Work to complete: The line containing "Where should I click to: Open Réseau", plus every line that follows it to the end of the listing below, is what you transcribe exactly; omit all pictures.

Material for this exercise:

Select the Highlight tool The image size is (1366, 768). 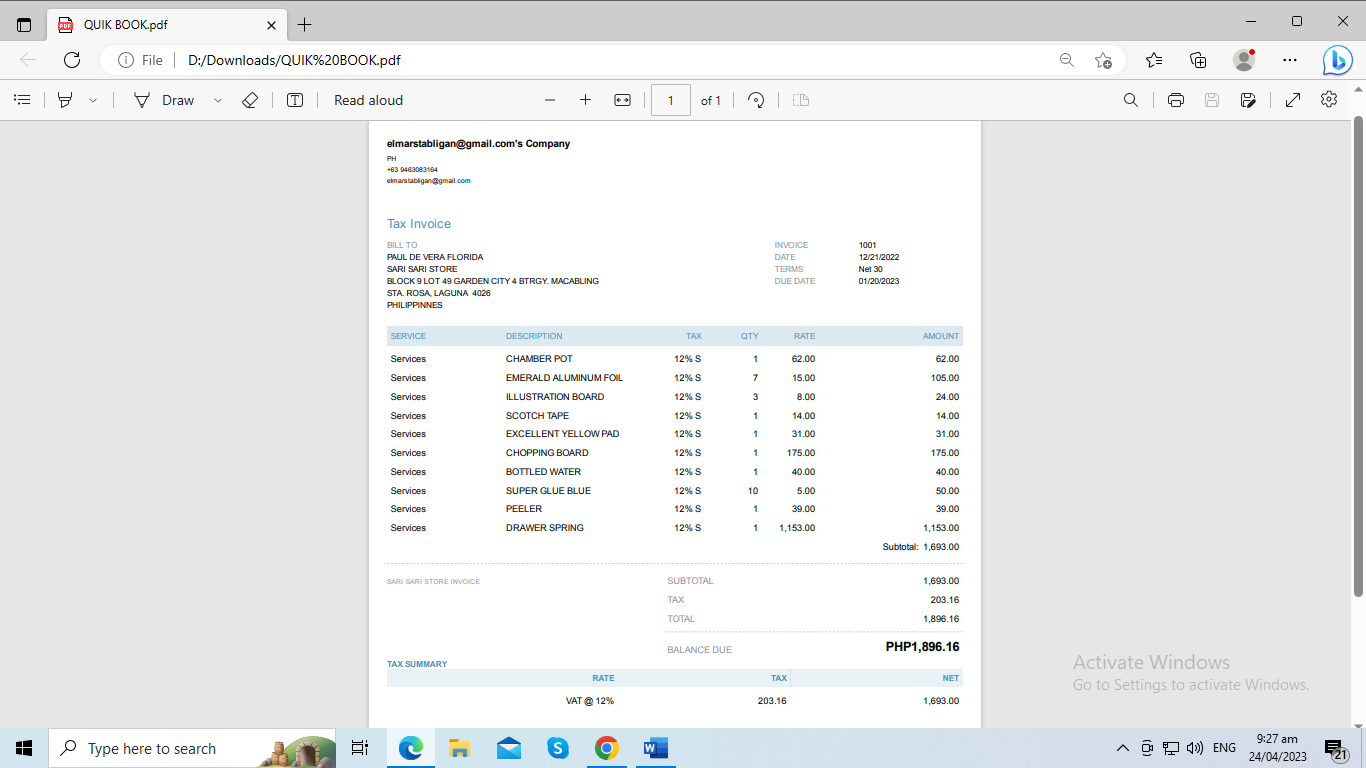[x=65, y=100]
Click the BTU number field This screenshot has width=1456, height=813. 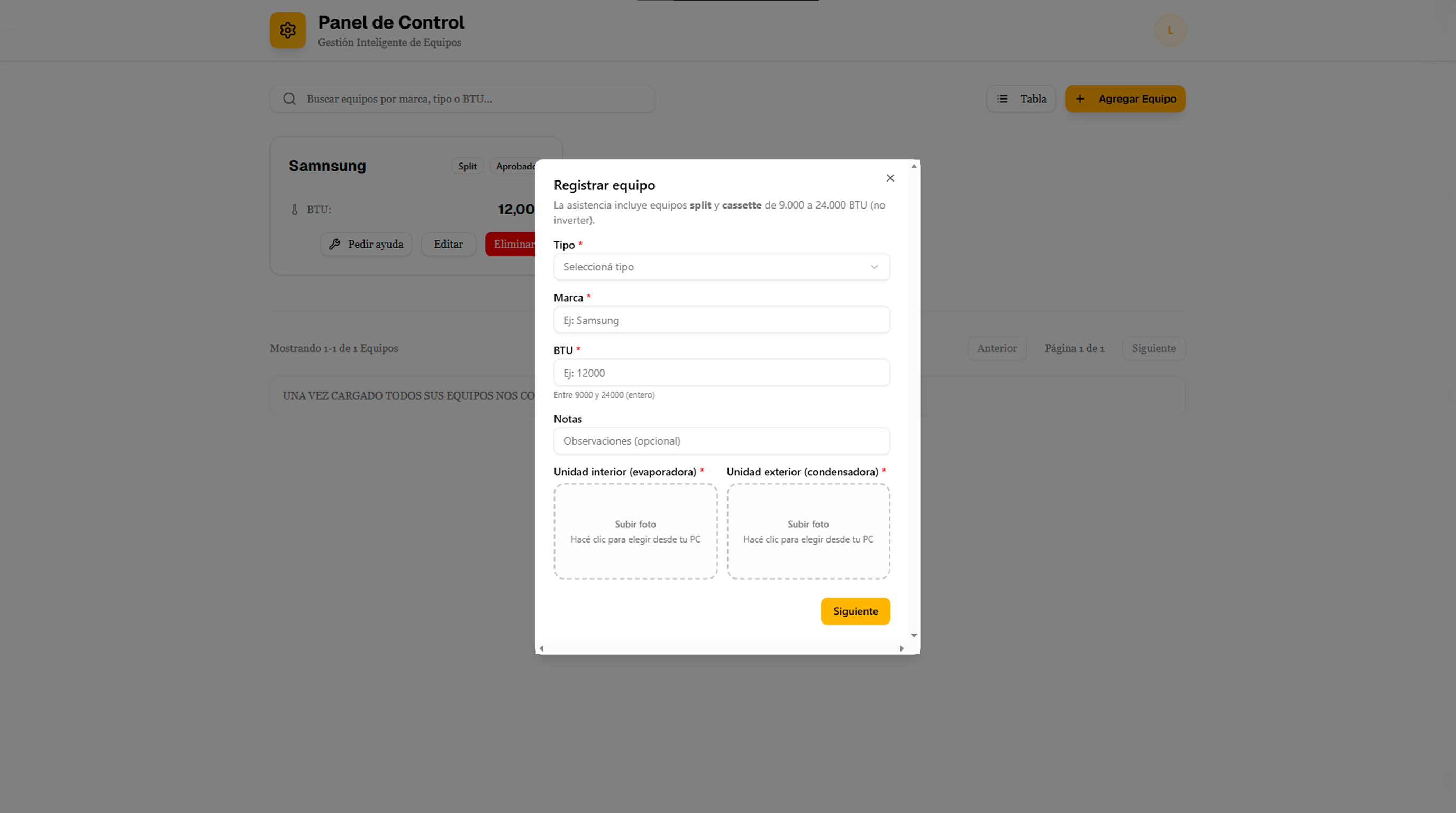point(722,373)
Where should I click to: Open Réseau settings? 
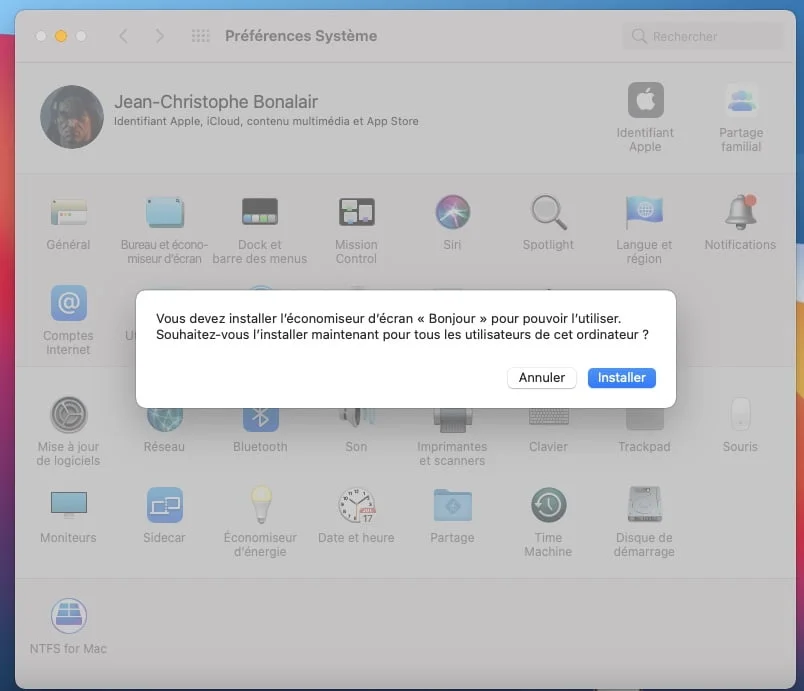(x=164, y=415)
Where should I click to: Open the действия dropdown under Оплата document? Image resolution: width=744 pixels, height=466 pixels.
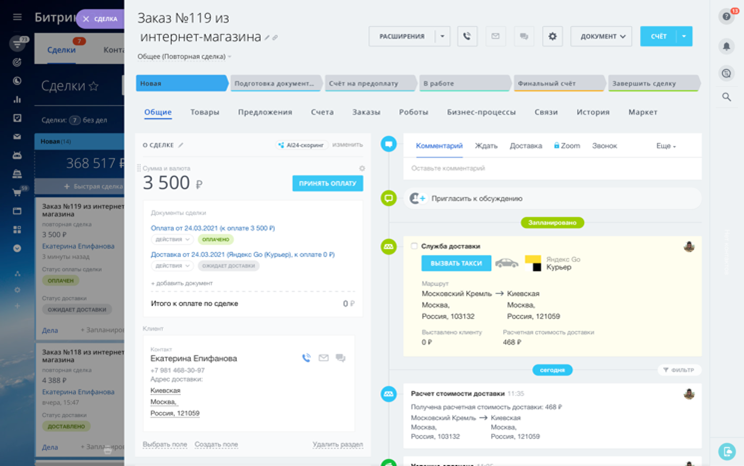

Reply to the exercise:
Where should I click to: Open Réseau settings? 
(x=164, y=415)
Where should I click to: Open the действия dropdown under Оплата document? Image resolution: width=744 pixels, height=466 pixels.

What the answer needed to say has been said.